### Source
----------------------------------------
E2_posts <- posterior_samples(E2_cont) %>% 
  select(b_Cosine:b_NounFreq_log10)
## Warning: Method 'posterior_samples' is deprecated. Please see ?as_draws for
## recommended alternatives.
# Extract posteriors:

b_cosine <- E2_posts$b_Cosine
b_attested <- E2_posts$b_PairAttestedattested
b_adj <- E2_posts$b_AdjFreq_log10
b_noun <- E2_posts$b_NounFreq_log10

Check:

sum(b_cosine > 0) / length(b_cosine)
## [1] 0.00025
sum(b_attested > 0) / length(b_attested)
## [1] 0.0355
sum(b_adj > 0) / length(b_adj)
## [1] 0.45425
sum(b_noun > 0) / length(b_noun)
## [1] 0.0325

Experiment 1 and 2, coefficient plots

Make a coefficient plot. First make both tables of posterior estimates into long format:

# Experiment 1:

E1_posts_long <- pivot_longer(E1_posts,
                              cols = b_Cosine:b_NounFreq_log10,
                              values_to = 'Estimate',
                              names_to = 'Coefficient')

# Experiment 2:

E2_posts_long <- pivot_longer(E2_posts,
                              cols = b_Cosine:b_NounFreq_log10,
                              values_to = 'Estimate',
                              names_to = 'Coefficient')

Get 95% CIs:

# Experiment 1:

E1_coefs <- E1_posts_long %>% group_by(Coefficient) %>% 
  summarize(M = mean(Estimate),
            LowerCI = quantile(Estimate, 0.025),
            UpperCI = quantile(Estimate, 0.975))

# Experiment 2:

E2_coefs <- E2_posts_long %>% group_by(Coefficient) %>% 
  summarize(M = mean(Estimate),
            LowerCI = quantile(Estimate, 0.025),
            UpperCI = quantile(Estimate, 0.975))

Rename the coefficients so that they are prettier for plotting:

# Experiment 1:

E1_coefs <- mutate(E1_coefs,
                   Coefficient = ifelse(Coefficient == 'b_PairAttestedattested',
                                        'Corpus attestation', Coefficient),
                   Coefficient = ifelse(Coefficient == 'b_AdjFreq_log10',
                                        'Adjective frequency', Coefficient),
                   Coefficient = ifelse(Coefficient == 'b_NounFreq_log10',
                                        'Noun frequency', Coefficient),
                   Coefficient = ifelse(Coefficient == 'b_Cosine',
                                        'Cosine similarity', Coefficient))
----------------------------------------
### Supplied data
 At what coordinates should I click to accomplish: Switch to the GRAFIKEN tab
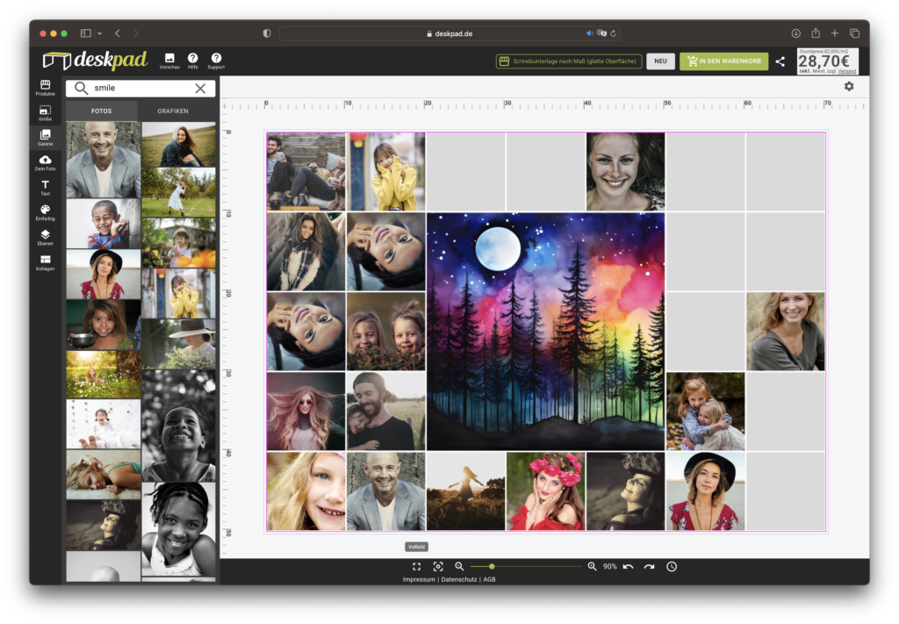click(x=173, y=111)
----------------------------------------
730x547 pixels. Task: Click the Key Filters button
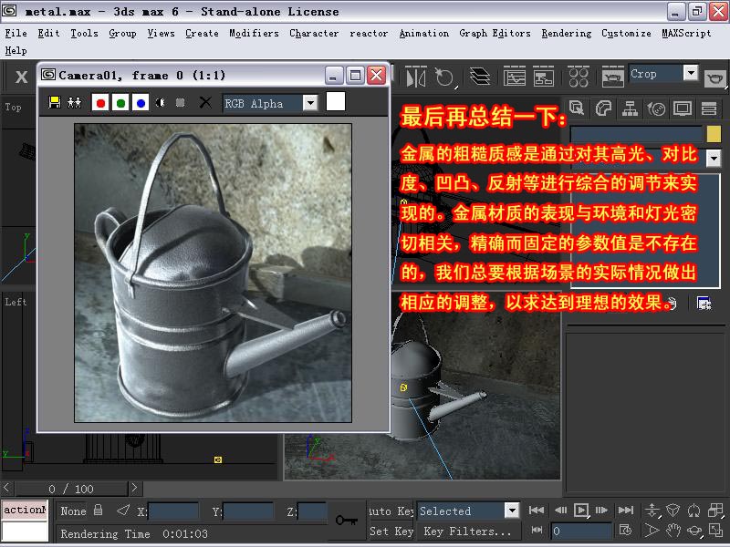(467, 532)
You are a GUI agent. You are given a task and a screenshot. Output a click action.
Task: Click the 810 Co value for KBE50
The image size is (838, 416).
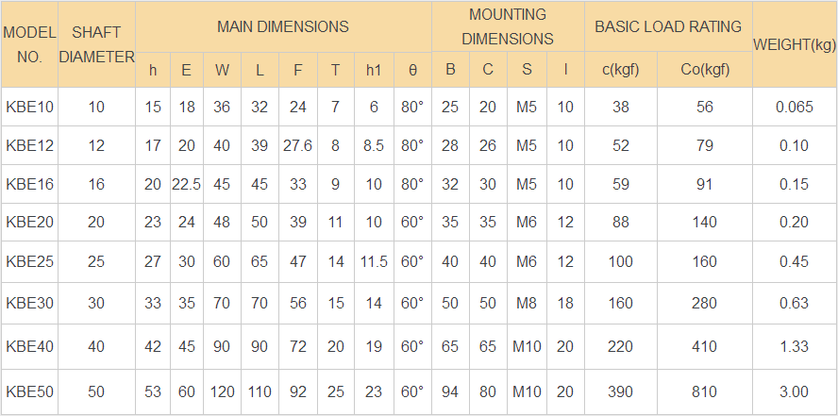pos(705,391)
----------------------------------------
### Set of tasks
**A)** In the R code, substitute "b_pair" for "b_attested" throughout the part that opens with the words containing "## Warning: Method" and closes with "0) / length(b_attested)", and give that part.
**B)** Translate this sentence from the R code into Spanish: "Make a coefficient plot."
None of the records are needed for this work.

### Correct answers
**A)**
## Warning: Method 'posterior_samples' is deprecated. Please see ?as_draws for
## recommended alternatives.
# Extract posteriors:

b_cosine <- E2_posts$b_Cosine
b_pair <- E2_posts$b_PairAttestedattested
b_adj <- E2_posts$b_AdjFreq_log10
b_noun <- E2_posts$b_NounFreq_log10

Check:

sum(b_cosine > 0) / length(b_cosine)
## [1] 0.00025
sum(b_pair > 0) / length(b_pair)

**B)** Haz un gráfico de coeficientes.